= Goal =
Copy out every one of the lines below word for word, omitting the pictures.

= Supplied information =
-- START --
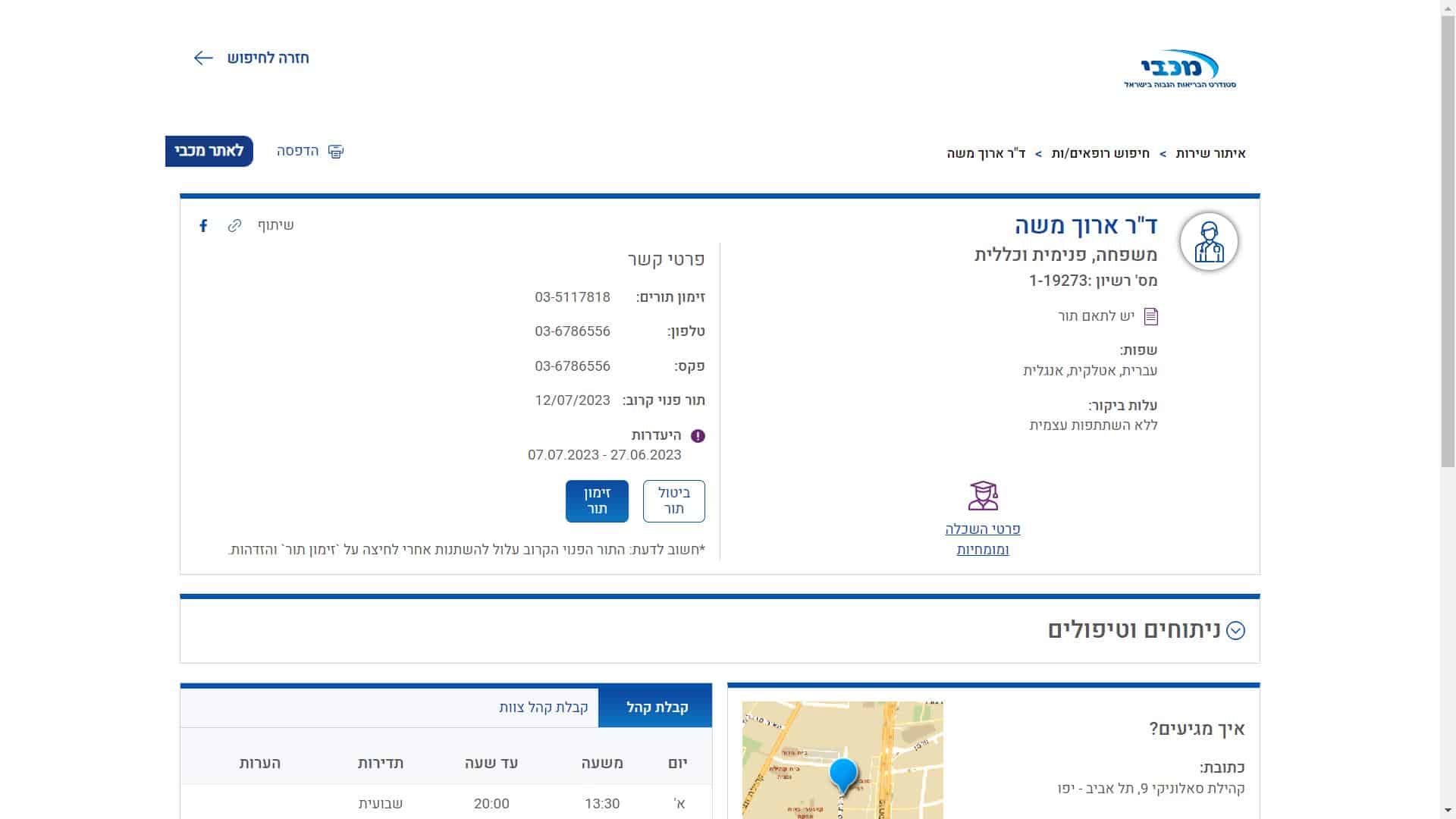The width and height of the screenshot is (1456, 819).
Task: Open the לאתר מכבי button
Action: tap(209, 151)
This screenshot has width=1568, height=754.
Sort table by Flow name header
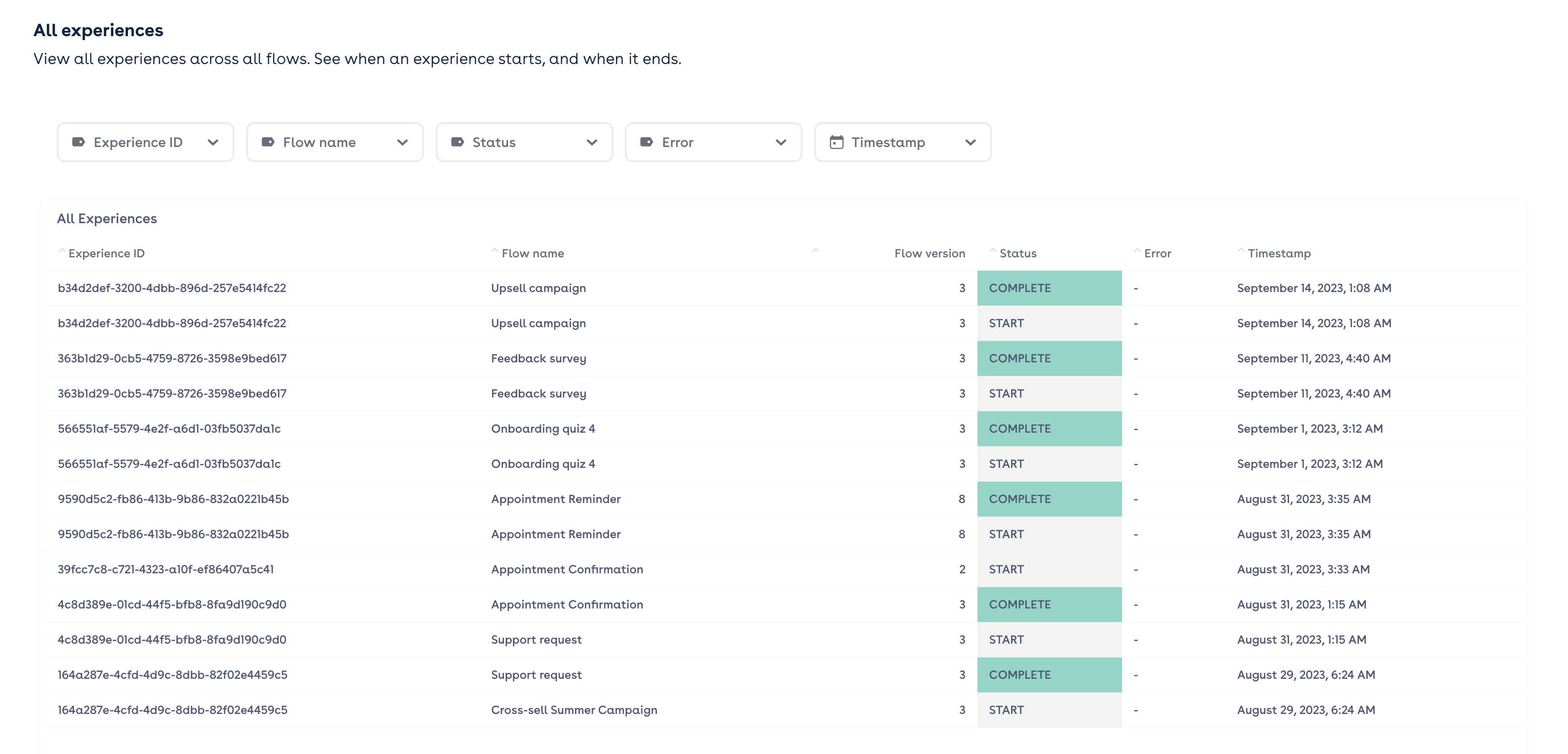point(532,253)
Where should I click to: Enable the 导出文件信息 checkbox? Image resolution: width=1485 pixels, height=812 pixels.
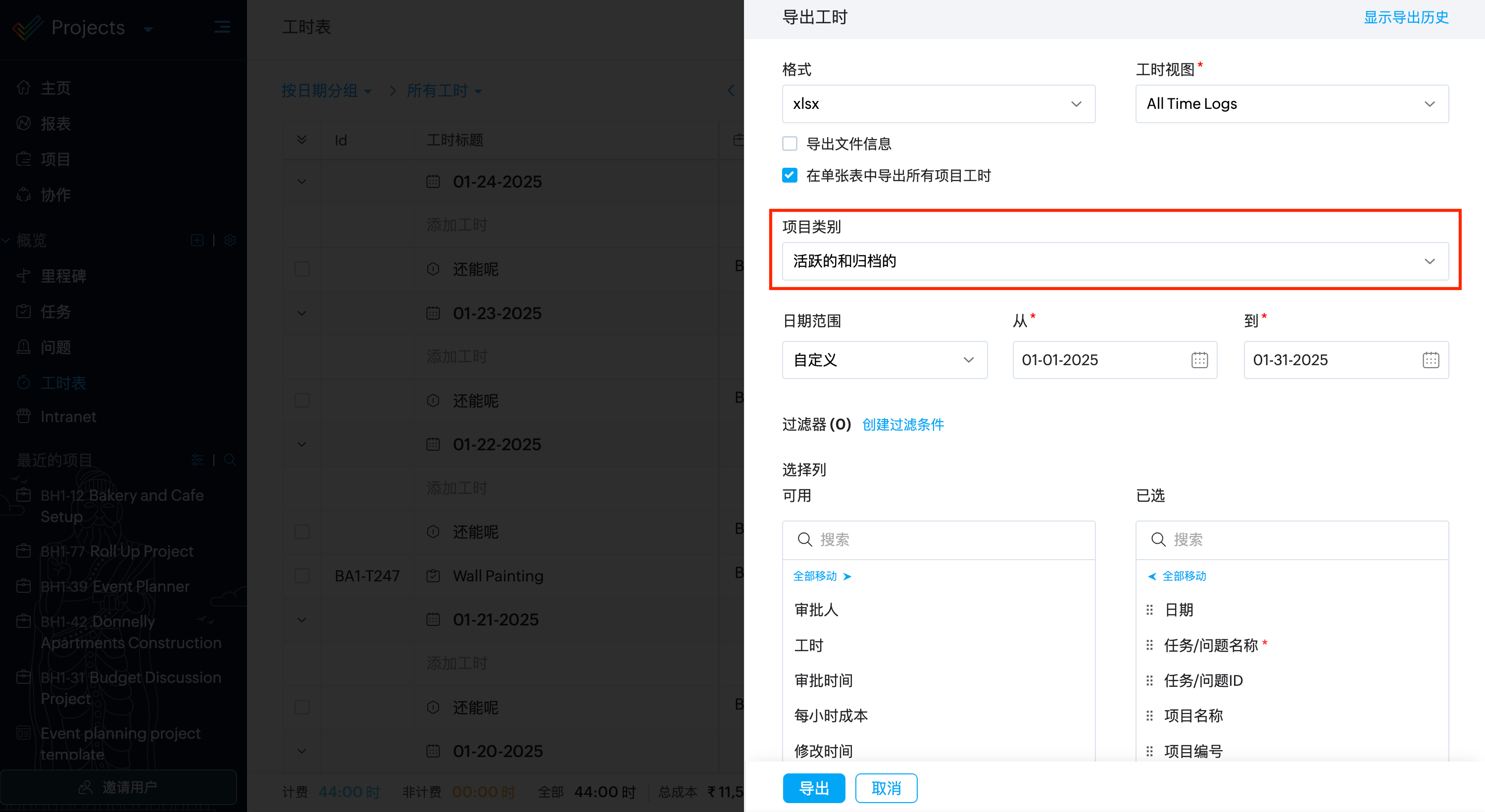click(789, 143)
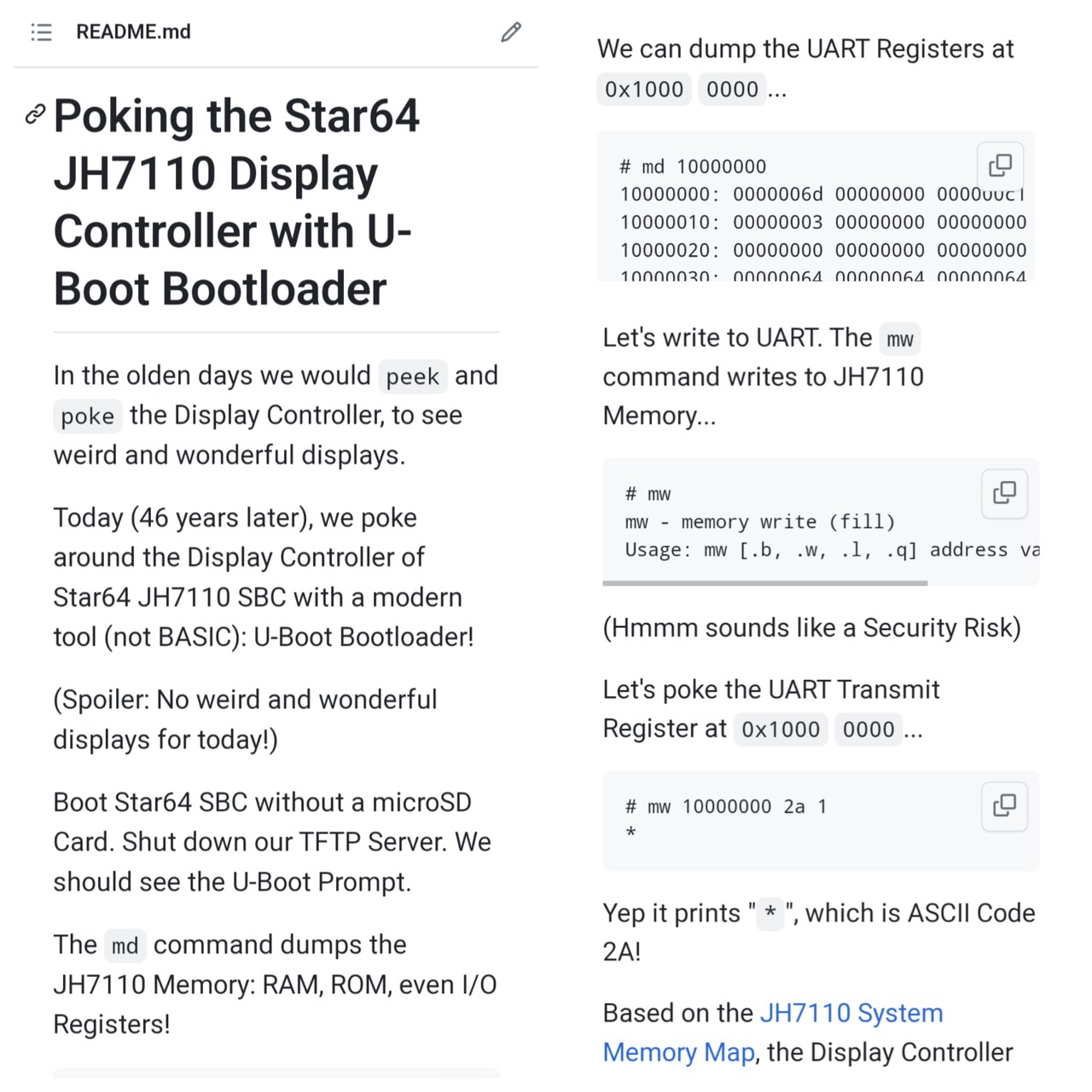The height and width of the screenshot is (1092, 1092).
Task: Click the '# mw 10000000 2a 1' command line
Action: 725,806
-- END --
= Response =
The width and height of the screenshot is (1456, 819).
Task: Open the לאתר מכבי button
Action: tap(209, 151)
This screenshot has width=1568, height=754.
Sort table by Flow name header
point(532,253)
Where should I click to: Enable the 导出文件信息 checkbox? Image resolution: width=1485 pixels, height=812 pixels.
click(789, 143)
The height and width of the screenshot is (1092, 1092).
Task: Click the '# mw 10000000 2a 1' command line
Action: 725,806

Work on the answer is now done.